-- Source data follows --

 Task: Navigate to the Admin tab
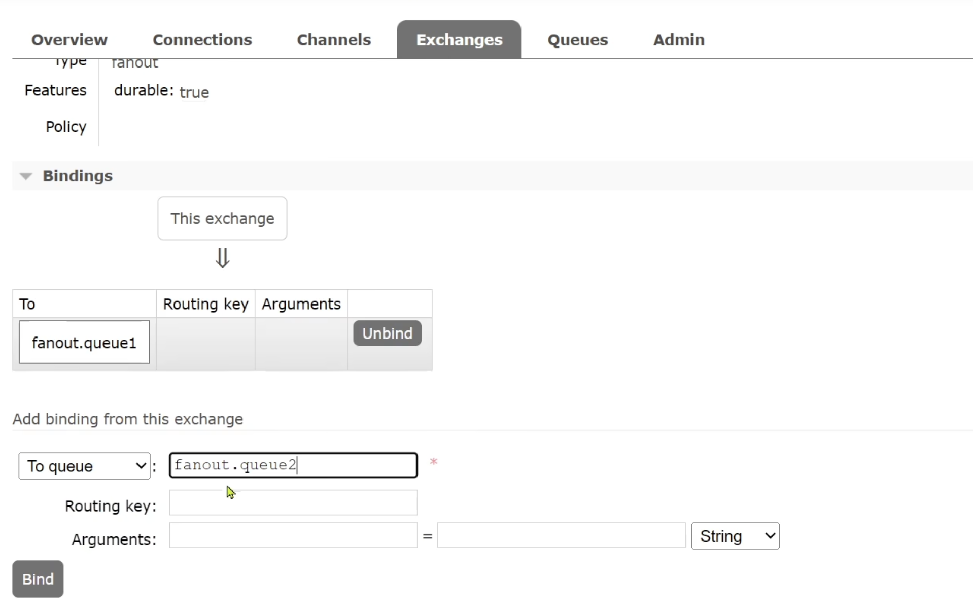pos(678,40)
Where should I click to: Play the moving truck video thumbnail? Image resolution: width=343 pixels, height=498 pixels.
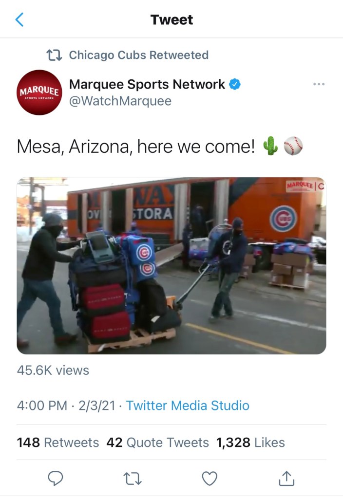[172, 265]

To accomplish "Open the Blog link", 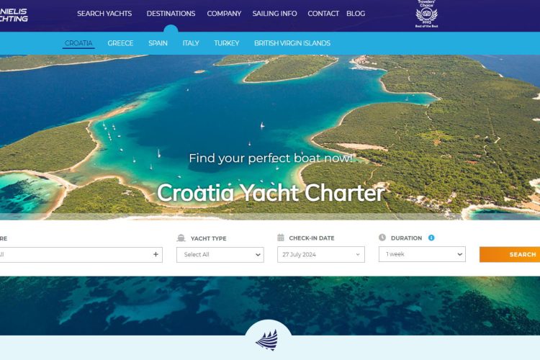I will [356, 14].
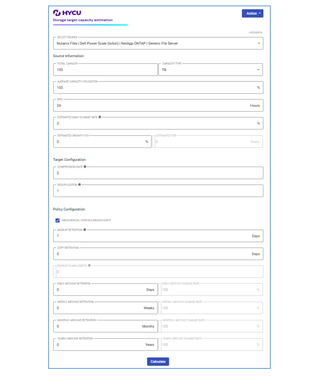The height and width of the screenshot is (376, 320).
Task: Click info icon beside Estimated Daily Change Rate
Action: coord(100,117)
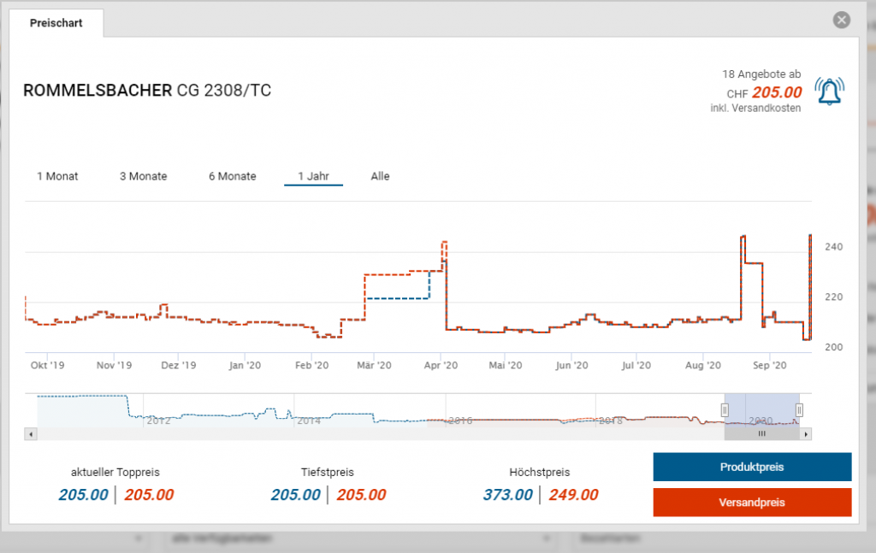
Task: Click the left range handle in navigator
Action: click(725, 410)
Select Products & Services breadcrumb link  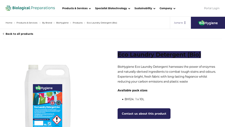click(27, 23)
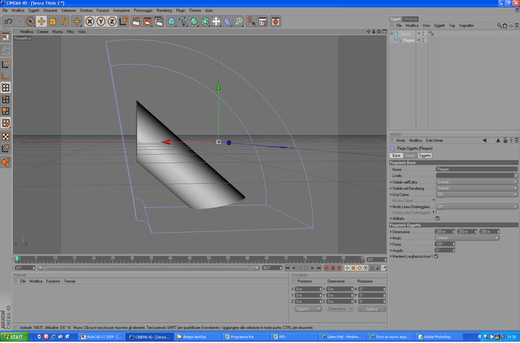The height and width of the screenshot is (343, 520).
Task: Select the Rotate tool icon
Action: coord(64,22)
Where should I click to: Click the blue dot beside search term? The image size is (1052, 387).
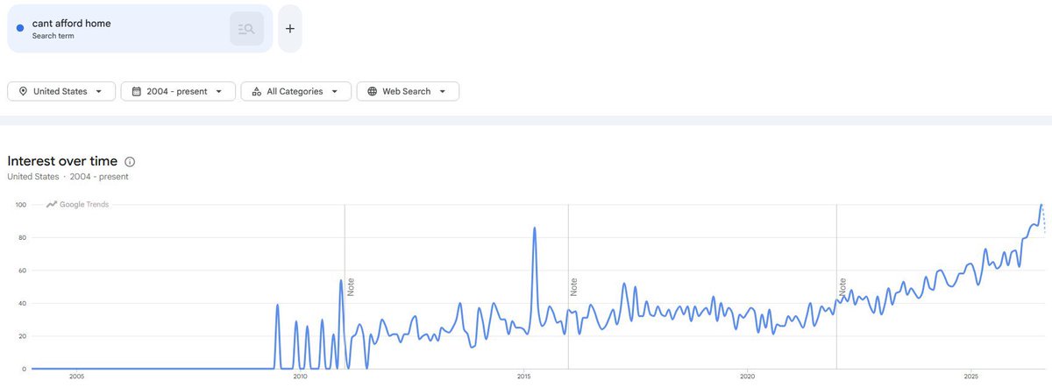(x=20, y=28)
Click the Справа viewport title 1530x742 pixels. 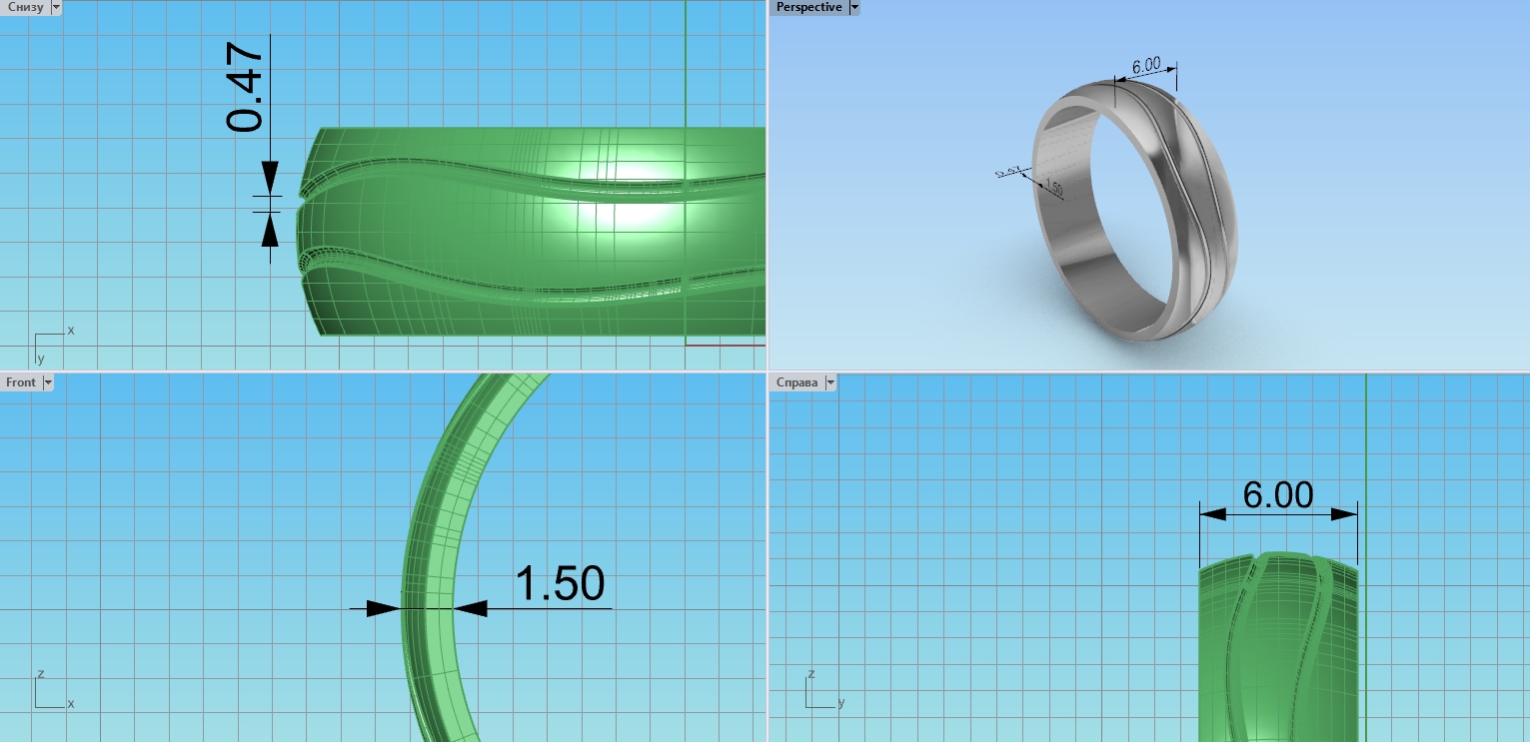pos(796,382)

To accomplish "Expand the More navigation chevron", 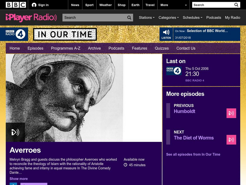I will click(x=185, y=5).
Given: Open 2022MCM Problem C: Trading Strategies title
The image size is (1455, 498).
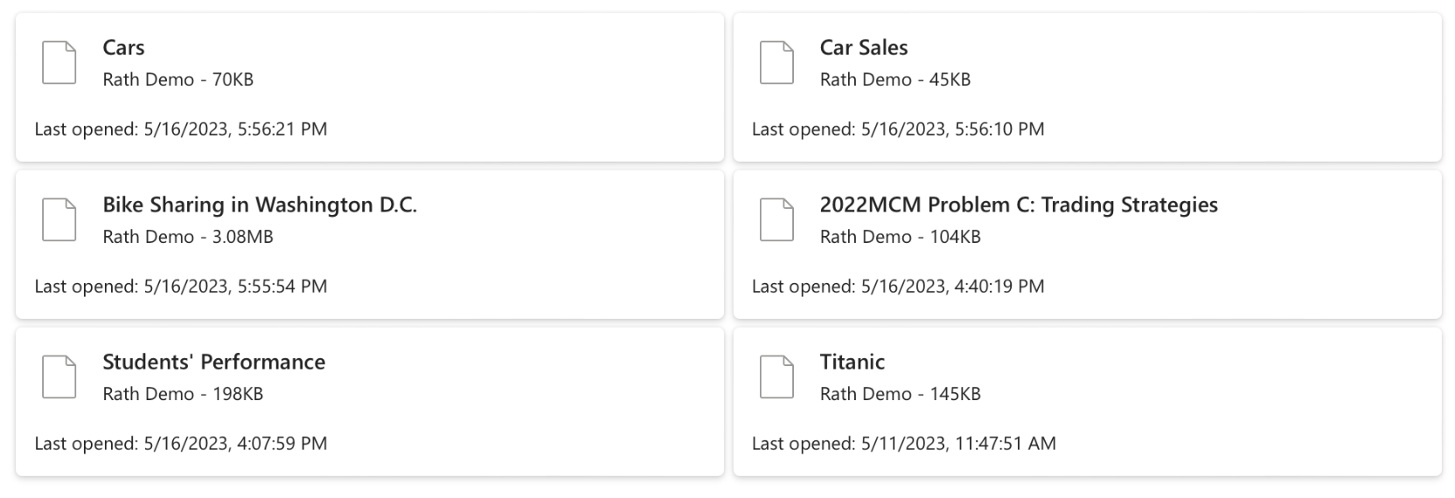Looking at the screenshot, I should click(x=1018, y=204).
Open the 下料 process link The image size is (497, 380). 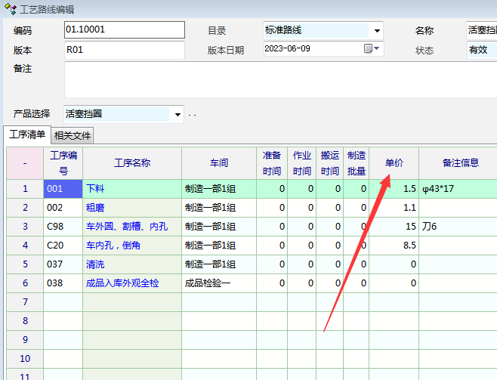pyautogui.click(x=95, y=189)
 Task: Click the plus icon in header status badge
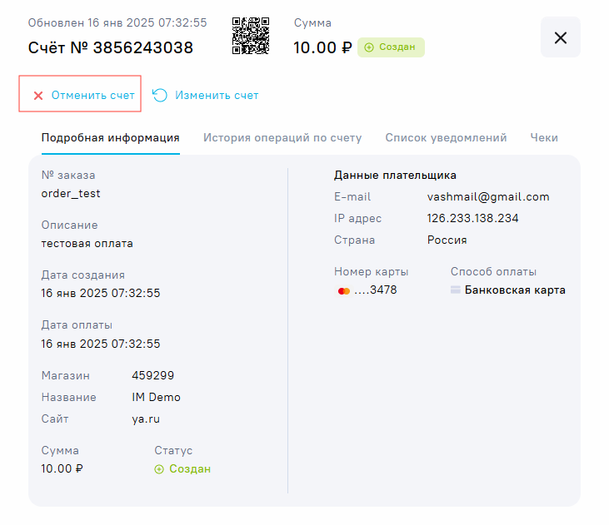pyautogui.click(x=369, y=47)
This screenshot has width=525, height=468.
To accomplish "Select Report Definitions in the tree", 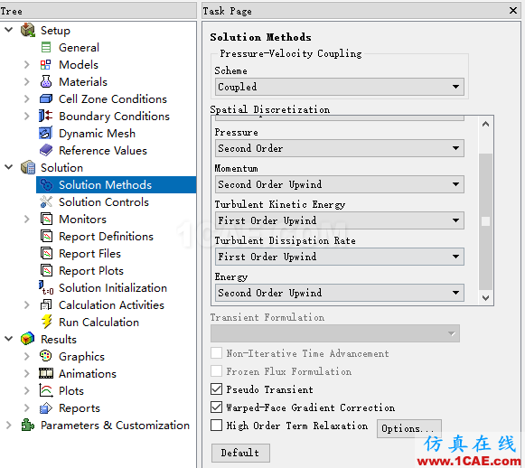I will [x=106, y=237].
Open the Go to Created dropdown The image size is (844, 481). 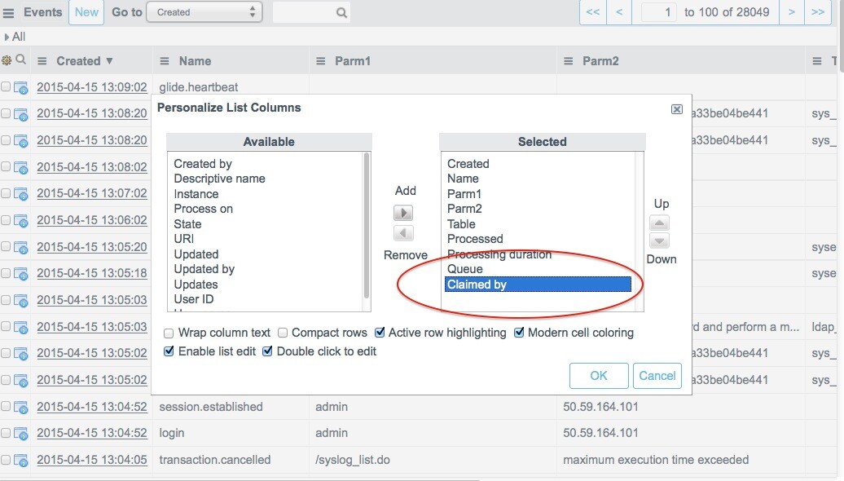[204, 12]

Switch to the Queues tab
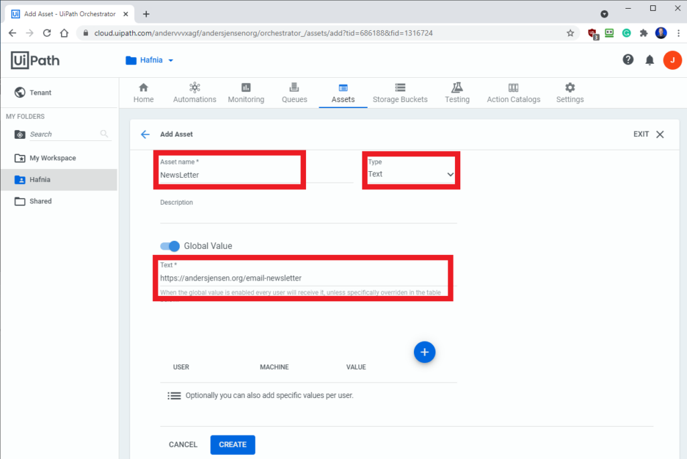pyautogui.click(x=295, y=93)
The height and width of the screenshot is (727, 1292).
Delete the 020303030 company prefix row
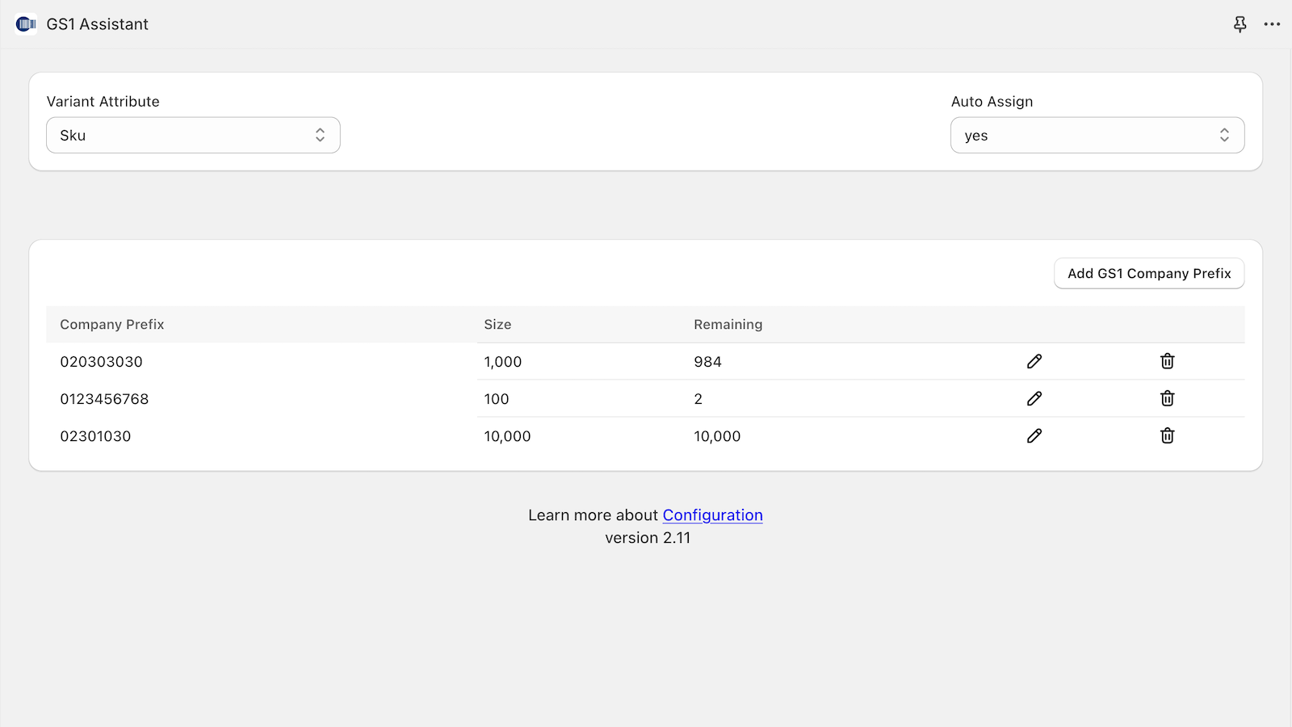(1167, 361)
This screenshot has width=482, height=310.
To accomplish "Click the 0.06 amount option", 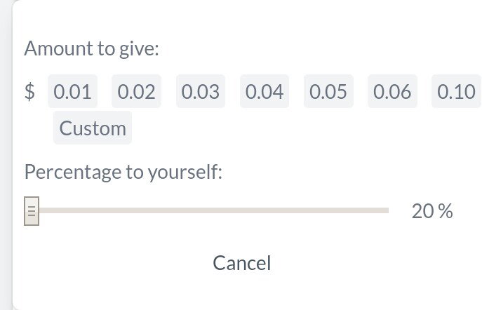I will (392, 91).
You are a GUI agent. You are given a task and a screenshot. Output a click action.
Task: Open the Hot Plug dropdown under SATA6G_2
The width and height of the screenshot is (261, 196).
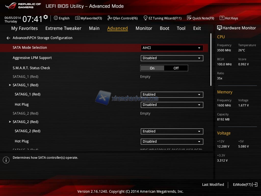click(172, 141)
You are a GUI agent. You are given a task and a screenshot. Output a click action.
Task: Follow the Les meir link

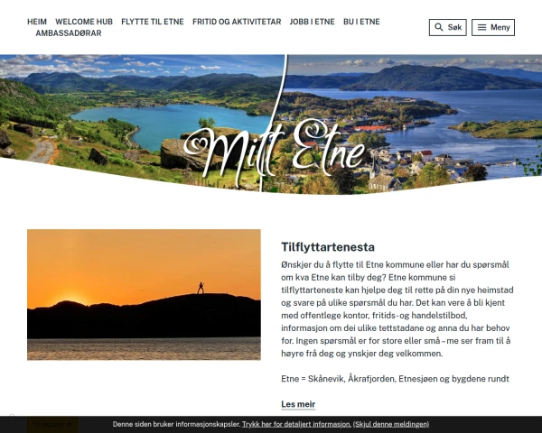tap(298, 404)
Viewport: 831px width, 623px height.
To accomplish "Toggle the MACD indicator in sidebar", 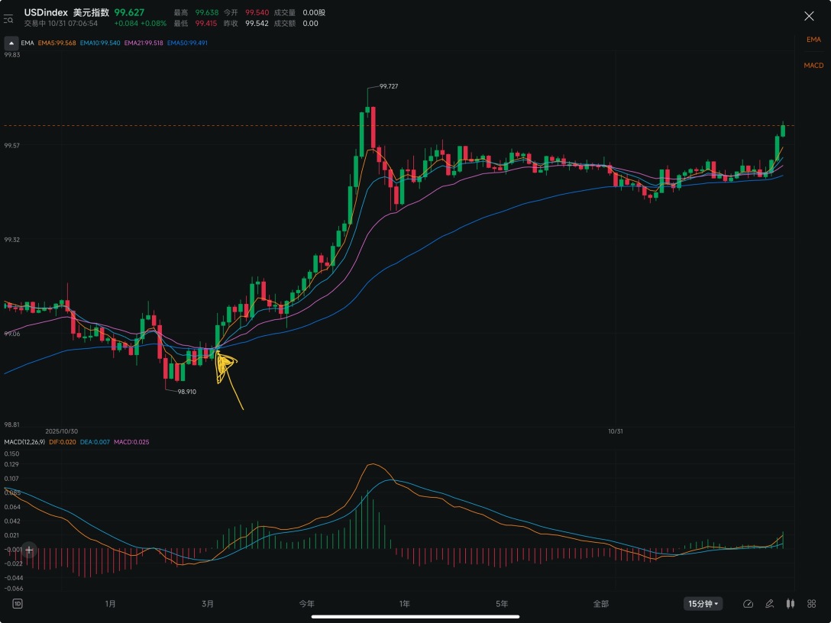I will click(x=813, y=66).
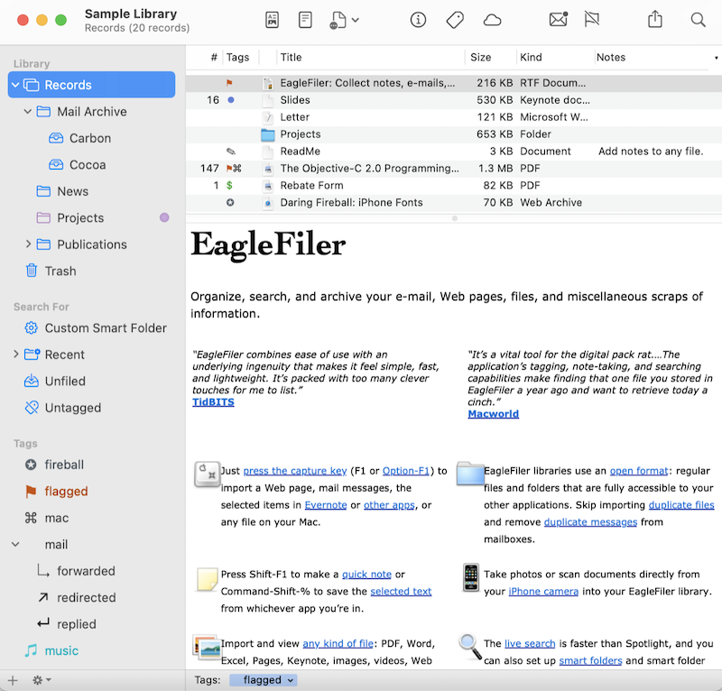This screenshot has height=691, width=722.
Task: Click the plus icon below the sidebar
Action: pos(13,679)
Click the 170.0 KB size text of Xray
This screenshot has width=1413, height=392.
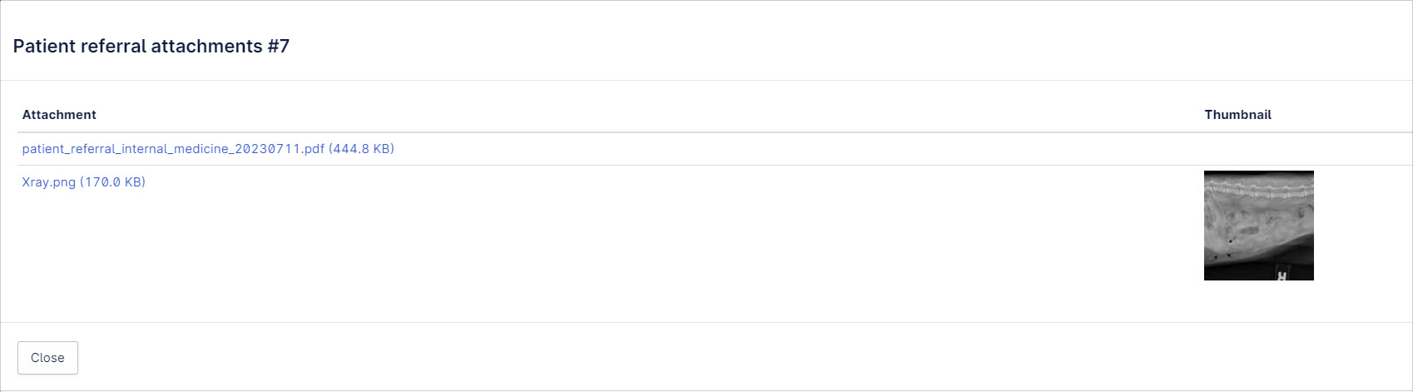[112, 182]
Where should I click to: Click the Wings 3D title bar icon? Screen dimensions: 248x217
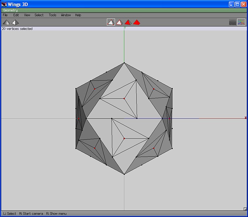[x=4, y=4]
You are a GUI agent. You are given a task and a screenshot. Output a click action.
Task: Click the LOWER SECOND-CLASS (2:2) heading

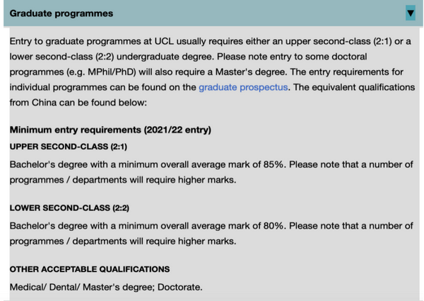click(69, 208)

-- Source data concluded --

About this task: Print, exactly and with no pictures, the lines of the listing above starting at the one that has "Task: Open the" and ending at the one that has "Viewport: 831px width, 623px height.", both included.

Solution to this task:
Task: Open the Hot Plug dropdown under SATA6G_2
The width and height of the screenshot is (261, 196).
click(172, 141)
You are a GUI agent. You are given a task and a screenshot. Output a click action.
Task: Follow the Les meir link

tap(298, 404)
Viewport: 831px width, 623px height.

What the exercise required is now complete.